Omitting all images, give the entries that follow again exactly as they read.

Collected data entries
☆ ☆ ☆ ☆ ☆

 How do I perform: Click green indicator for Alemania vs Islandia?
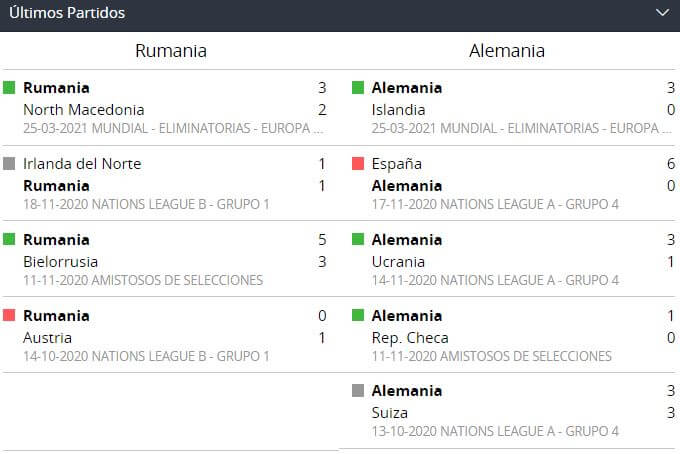click(x=358, y=88)
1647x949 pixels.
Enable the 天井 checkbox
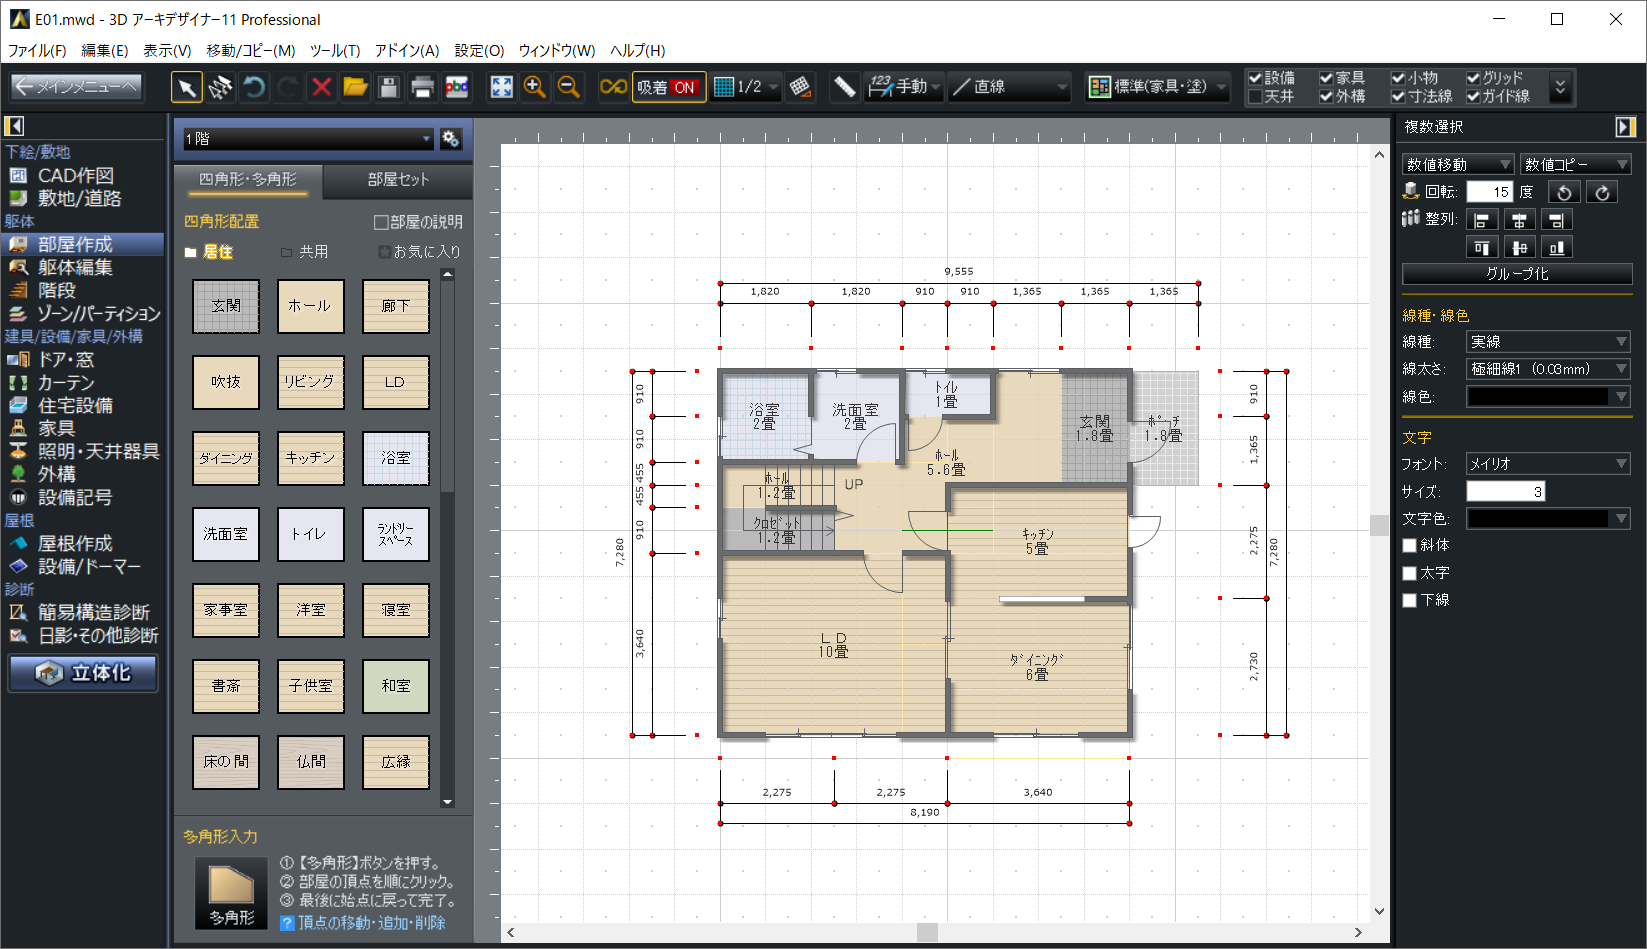pos(1256,97)
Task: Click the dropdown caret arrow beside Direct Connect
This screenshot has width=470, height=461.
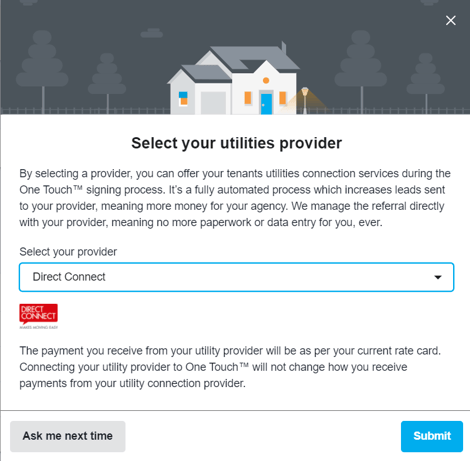Action: [438, 277]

☆ ☆ ☆ ☆ ☆

ANSWER FOR THE TASK:
 How do I perform: Click green indicator for Alemania vs Islandia?
click(x=358, y=88)
1647x949 pixels.
Enable the 天井 checkbox
pos(1256,97)
Task: Click the dropdown caret arrow beside Direct Connect
This screenshot has width=470, height=461.
Action: [438, 277]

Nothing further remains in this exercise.